Baca juga: Soal Info Cuaca, Politisi PKS Minta BRIN Tak Perlu Ikut Campur Kewenangan BMKG
Hal itu kata dia, sesuai regulasi yang berlaku di Indonesia.
“Kami mengacu kepada BMKG yang mengeluarkan informasi tentang kondisi cuaca. Selama ini kami bekerja sama erat dengan BMKG. Informasi cuaca, publik harus mengacu ke BMKG," ujar Handoko dalam keterangannya yang diterima Tribunnews.com, Kamis (29/12/2022).
“Indonesia telah memiliki regulasi yang jelas terkait otoritas informasi publik, dan menjadi tugas kita bersama untuk memperkuat pemahaman publik,” tambahnya.
Soal Erma Yulihastin
Mengenai prediksi cuaca hujan ekstrem hingga badai dahsyat yang dikeluarkan peneliti BRIN Erma Yulihastin, Handoko menyebut hal itu bersifat personal bukan resmi yang dikeluarkan BRIN.
"Kemarin adalah pendapat personal periset BRIN, bukan dari BRIN," ujarnya.
“Bukan berarti BRIN tidak memiliki tanggung-jawab dan berkontribusi atas informasi publik di atas.

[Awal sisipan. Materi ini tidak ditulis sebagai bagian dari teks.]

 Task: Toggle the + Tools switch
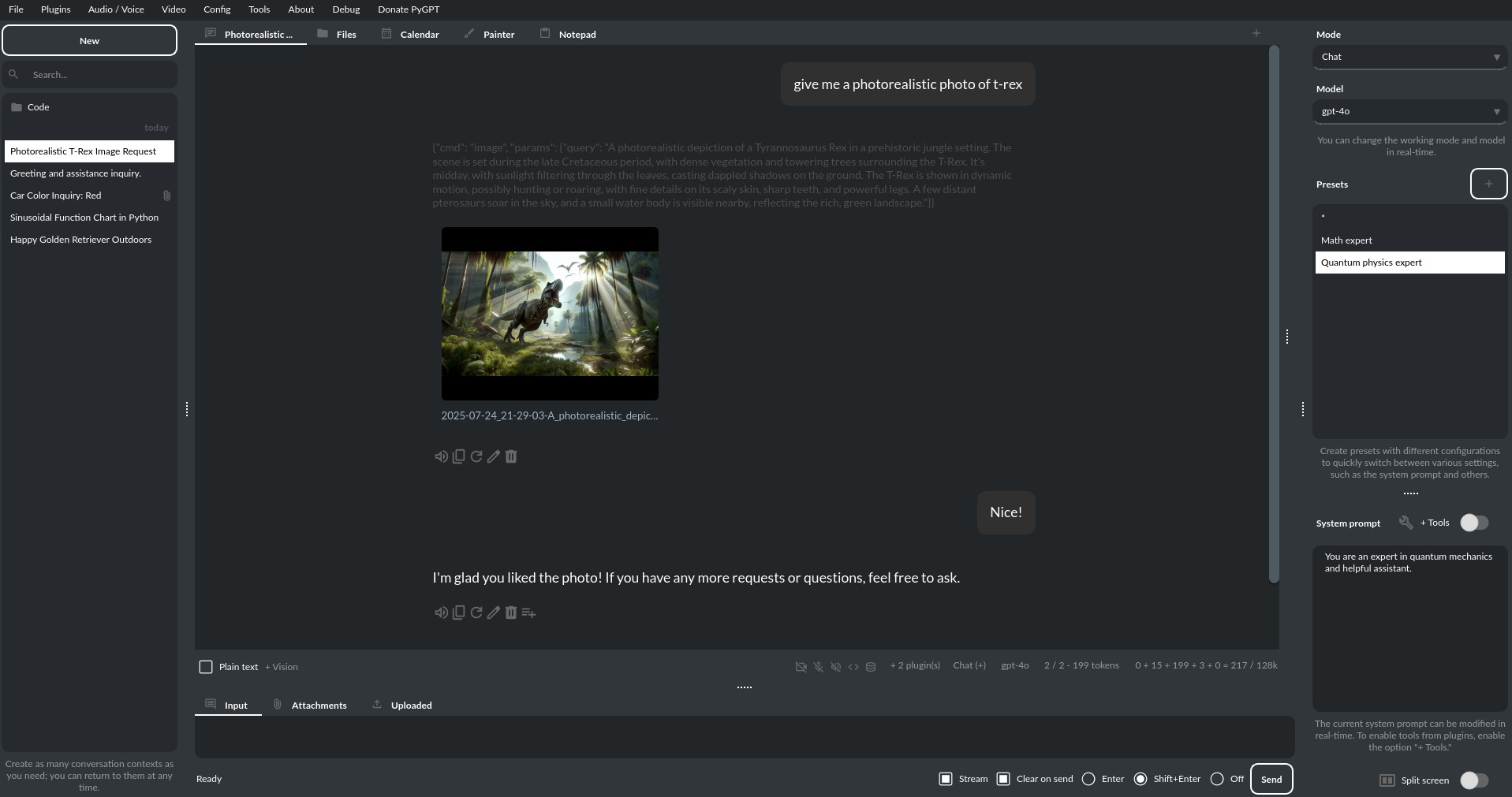point(1473,523)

Pada sebagian besar kasus, BRIN turut menjadi pemasok data utama berbagai informasi, termasuk untuk kebakaran hutan, cuaca, iklim, kebencanaan, kesehatan, nuklir dan lain sebagainya,” terangnya.
Handoko menyebut BRIN memang memiliki banyak periset mumpuni di hampir semua bidang keilmuan.
Tetapi, ia kembali menegaskan bukan berarti BRIN sebagai lembaga yang memiliki otoritas keilmuan di semua bidang.
Otoritas keilmuan dimiliki oleh para periset BRIN sesuai kepakarannya.
Disebutkannya, otoritas informasi sains di ruang publik yang dimiliki BRIN hanya informasi benda jatuh dari angkasa sesuai UU Nomor 21 Tahun 2013 tentang Keantariksaan.
Erma Yulihastin sebelumnya sempat membuat heboh ketika memprediksi akan terjadi hujan ekstrem dan badai dahsyat di Jakarta, Bogor, Depok, Tangerang, Bekasi, pada Rabu (28/12/2022).
"Potensi Banjir Besar Jabodetabek," kicau Erma Yulihastin lewat akun Twitternya, Senin (26/12).
"Siapapun Anda yang tinggal di Jabodetabek dan khususnya Tangerang atau Banten, mohon bersiap dengan hujan ekstrem dan badai dahsyat pada 28 Desember 2022," lanjut peneliti Klimatologi di BRIN itu.
Namun kicauan Erma itu dibantah oleh Kepala BMKG, Dwikorita Karnawati.
Ia menyatakan bahwa dari hasil pemodelan yang dilakukan pihaknya, tanggal 28 Desember di Jabodetabek tidak berpotensi badai ekstrem.
Kalaupun ada potensi hujan, kata Dwikorita, masih dalam kategori hijau hingga kuning.
“Nah ini kita lihat, terutama Jabodetabek kalau 28 Desember terlihat masih belum ada merahnya, ya. Yang dikhawatirkan justru Jawa tengah dan Laut Jawa,” ujarnya kepada wartawan, Selasa (27/12/2012).
Jokowi Ikut Bicara
Presiden Joko Widodo (Jokowi) kemudian ikut angkat suara mengenai beda penafsiran antara peneliti BRIN dan BMKG itu.
Jokowi menyarankan untuk mendengarkan seluruh informasi dari BMKG terkait prediksi cuaca ekstrem.
"Ikuti semua informasi dan ikuti semua yang disampaikan oleh BMKG, udah itu saja," kata Jokowi usai melantik Kepala Staf Angkatan Laut (KSAL) Laksamana TNI Muhammad Ali di Istana Negara, Jakarta, Rabu (28/12/2022).
Mengenai terjadinya beragam kasus misinformasi semacam ini, Handoko menyebut hal ini mestinya harus semakin menyadarkan kita semua akan pentingnya penguatan literasi sains bagi publik.
Sebagai lembaga pemerintah untuk riset dan inovasi, kata dia, BRIN menjadi salah satu pihak yang bertanggung-jawab atas hal ini.
“Khususnya BRIN, kami sedang bekerja keras untuk membenahi, tidak hanya ekosistem riset dan inovasi, tetapi juga meningkatkan standar dan norma serta budaya ilmiah di kalangan periset secara nasional,” ujarnya.